Upgraded services and more routes are expected as Philippine Airlines (PAL) announces it is preparing to sign a major partnership agreement.
President Jaime Bautista, president of the country’s largest airline, said discussions were at an “advanced” stage and that all “due diligence” was complete.
“We’re just talking about some other nitty-gritty [details],” he said. The remaining discussions are related to the company’s valuation and how the foreign investment would be implemented.
PAL is operated by Philippine Airlines Incorporated, whose parent PAL Holdings is listed with a market capitalisation of about $2.7 billion.

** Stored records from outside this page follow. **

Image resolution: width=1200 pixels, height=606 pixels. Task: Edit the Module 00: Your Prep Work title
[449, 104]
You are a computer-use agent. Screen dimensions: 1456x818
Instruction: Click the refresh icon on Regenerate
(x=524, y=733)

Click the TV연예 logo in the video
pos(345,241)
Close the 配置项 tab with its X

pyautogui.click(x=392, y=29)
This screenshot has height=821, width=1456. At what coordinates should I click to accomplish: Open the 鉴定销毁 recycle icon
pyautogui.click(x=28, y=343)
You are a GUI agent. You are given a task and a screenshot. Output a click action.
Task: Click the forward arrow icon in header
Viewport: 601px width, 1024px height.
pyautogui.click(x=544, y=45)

Last December, PAL Holdings acquired low-cost airline Air Philippines Corporation, consolidating tycoon Lucio Tan’s aviation assets. Last week Mr Tan was named by Forbes Magazine as the third richest person in the Philippines, with an estimated fortune of $3.7 billion. (Read more here)

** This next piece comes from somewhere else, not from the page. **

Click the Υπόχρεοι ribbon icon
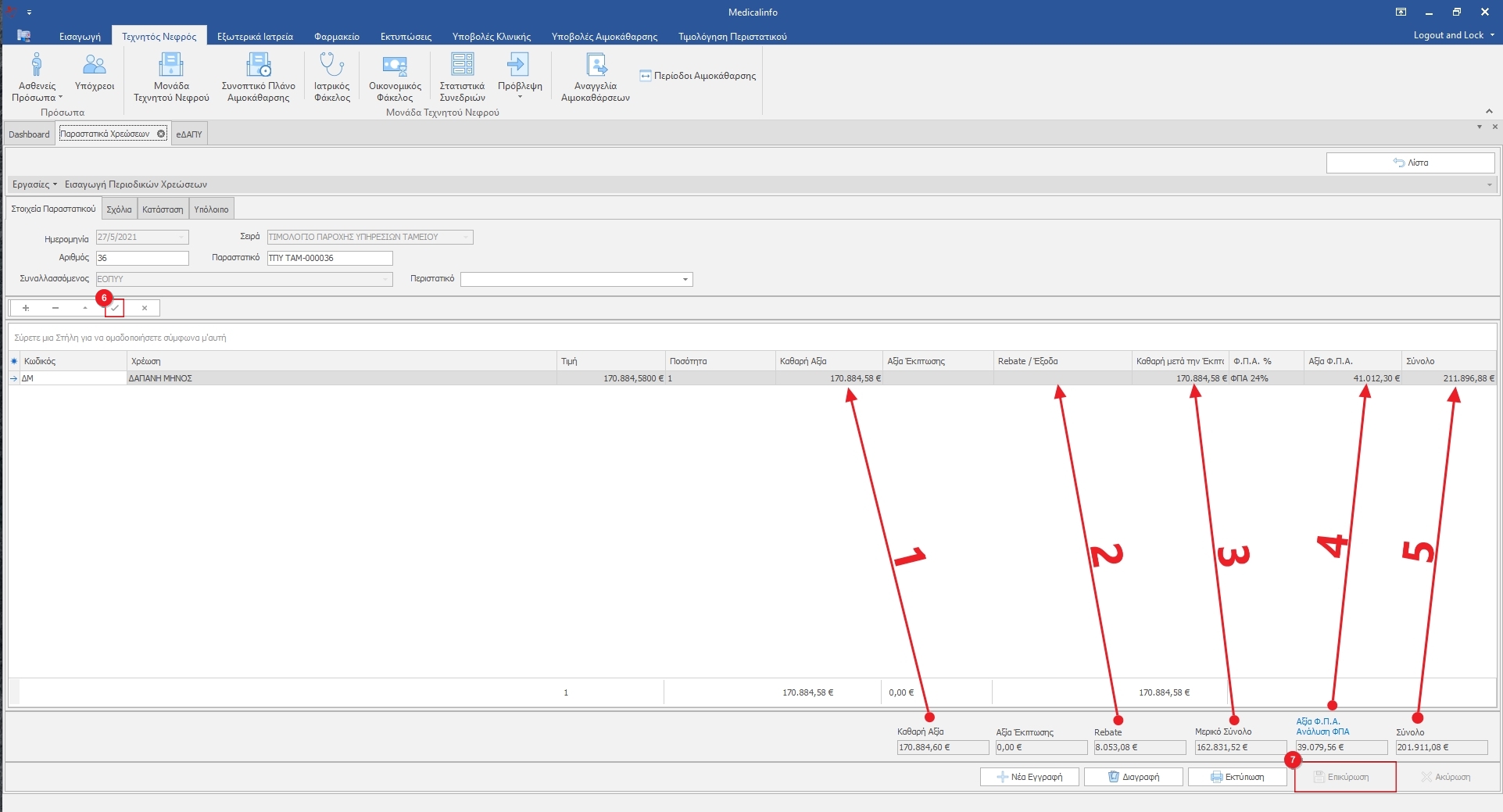The image size is (1503, 812). (95, 66)
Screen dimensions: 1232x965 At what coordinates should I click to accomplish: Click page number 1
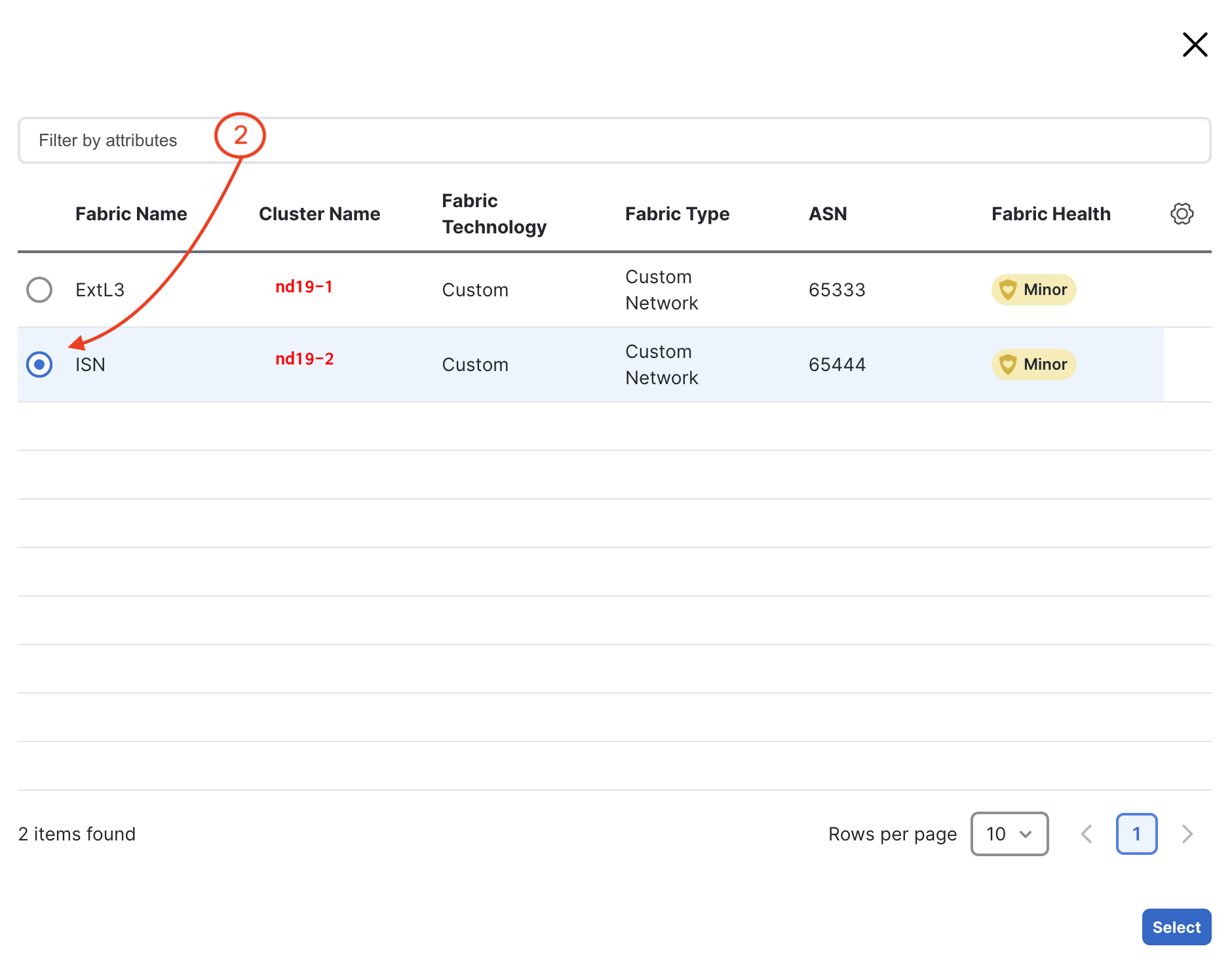(1136, 834)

Mr Bautista said PAL would consider giving up as much as 40 per cent of the company, the maximum allowed by law, although the investor may choose to take less.
With the investment, PAL plans to purchase more aircraft, improve services and expand its international routes through code-share agreements.
The airline is hopes to achieve a five-star Skytrax rating by 2020 — a “global benchmark” based on the “quality of frontline product and staff service standards”.
PAL currently has a three-star rating, while regional competitors including Nippon Airways, Cathay Pacific Airways, Garuda Indonesia, Hainan Airline and Singapore Airlines are all graded five stars.